Cybersecurity

How to Evaluate AI in Your Vendor’s Cybersecurity Solution

Cybersecurity software is getting more sophisticated these days, thanks to AI and ML capabilities. It’s now possible to automate security measures without direct human intervention. The value in these powerful solutions is real—in stopping breaches, providing highly detailed alerts, and protecting attack surfaces. Still, it pays to be a skeptic.

This interview with NVIDIA experts Bartley Richardson and Daniel Rohrer covers key issues such as AI claims, the hidden costs of deployment, and how to best use the demo. They recommend a series of questions to ask vendors when considering investing in AI-enabled cybersecurity software. 

Richardson leads a cross-discipline engineering team for AI infrastructure and cybersecurity, working on ML and Deep Learning techniques and new frameworks for cybersecurity. Rohrer, vice president of software security, has held a variety of technical and leadership roles during his 22 years at NVIDIA. 

1. What type of AI is running in your software?

Richardson: A lot of vendors claim they have AI and ML solutions for cybersecurity, but only a small set of them are investing in thoughtful approaches using AI that address the core issue of cybersecurity as a data problem. Vendors can make claims that their solutions can do all kinds of things. But those claims are really only valid if you also have X, Y, and Z in your ecosystem. The conditions on their claims get buried most of the time. 
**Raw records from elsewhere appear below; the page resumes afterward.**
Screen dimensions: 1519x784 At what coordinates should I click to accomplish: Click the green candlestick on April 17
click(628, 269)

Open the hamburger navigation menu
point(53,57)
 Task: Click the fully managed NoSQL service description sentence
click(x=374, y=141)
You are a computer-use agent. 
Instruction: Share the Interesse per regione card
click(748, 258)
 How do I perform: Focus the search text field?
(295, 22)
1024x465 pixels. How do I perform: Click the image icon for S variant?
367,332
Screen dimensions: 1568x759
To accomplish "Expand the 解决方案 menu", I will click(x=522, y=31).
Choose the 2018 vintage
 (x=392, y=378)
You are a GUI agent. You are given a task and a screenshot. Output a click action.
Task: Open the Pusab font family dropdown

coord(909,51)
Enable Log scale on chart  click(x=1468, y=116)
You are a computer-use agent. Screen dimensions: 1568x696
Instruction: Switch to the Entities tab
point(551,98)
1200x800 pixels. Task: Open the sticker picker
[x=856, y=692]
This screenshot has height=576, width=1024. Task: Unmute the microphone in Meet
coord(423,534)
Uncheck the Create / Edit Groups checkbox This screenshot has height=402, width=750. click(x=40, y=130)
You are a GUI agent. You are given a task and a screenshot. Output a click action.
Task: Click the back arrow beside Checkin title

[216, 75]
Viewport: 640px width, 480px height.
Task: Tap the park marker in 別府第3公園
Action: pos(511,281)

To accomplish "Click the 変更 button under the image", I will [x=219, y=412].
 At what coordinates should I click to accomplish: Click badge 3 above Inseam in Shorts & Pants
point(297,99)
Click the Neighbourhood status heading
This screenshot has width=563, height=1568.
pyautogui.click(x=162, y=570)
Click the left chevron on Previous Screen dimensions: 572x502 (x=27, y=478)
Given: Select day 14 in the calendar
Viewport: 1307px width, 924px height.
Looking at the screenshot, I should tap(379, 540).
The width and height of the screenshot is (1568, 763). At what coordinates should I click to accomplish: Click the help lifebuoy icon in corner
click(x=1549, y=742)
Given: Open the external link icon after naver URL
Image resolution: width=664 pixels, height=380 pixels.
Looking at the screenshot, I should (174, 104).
Rohrer: It’s like saying that you can get these great features if you have full ptrace logs that go across your network all day long. Who has that? No one has that. It is cost-prohibitive. 

Richardson: Oh sure, we can do amazing things for you. You just need to capture, store, and catalog all of the packets that go across your network. Then devote a lot of very powerful and expensive servers to analyzing those packets, only to then require 100 new cybersecurity experts to interpret those results. Everyone has those resources, right?

But seriously, AI is not magic. It’s math. AI is just another technique. You have to look critically at AI. Ask your vendor, what type of AI is running in their software and where are they running it? Because AI is used for everything, but not everything is AI. Overselling and underdelivering are causing “AI fatigue” in the market. People are getting bombarded with this all the time.

2. What deployment options can you offer?

Rohrer: Many people have hybrid cloud environments and a solution that works in just part of your environment. Certainly for cyber, it’s often deficient. How flexible is their deployment? Can they run in the cloud? On prem? In multiple environments like Linux, Windows, or whatever is needed to protect your data and achieve your goals? 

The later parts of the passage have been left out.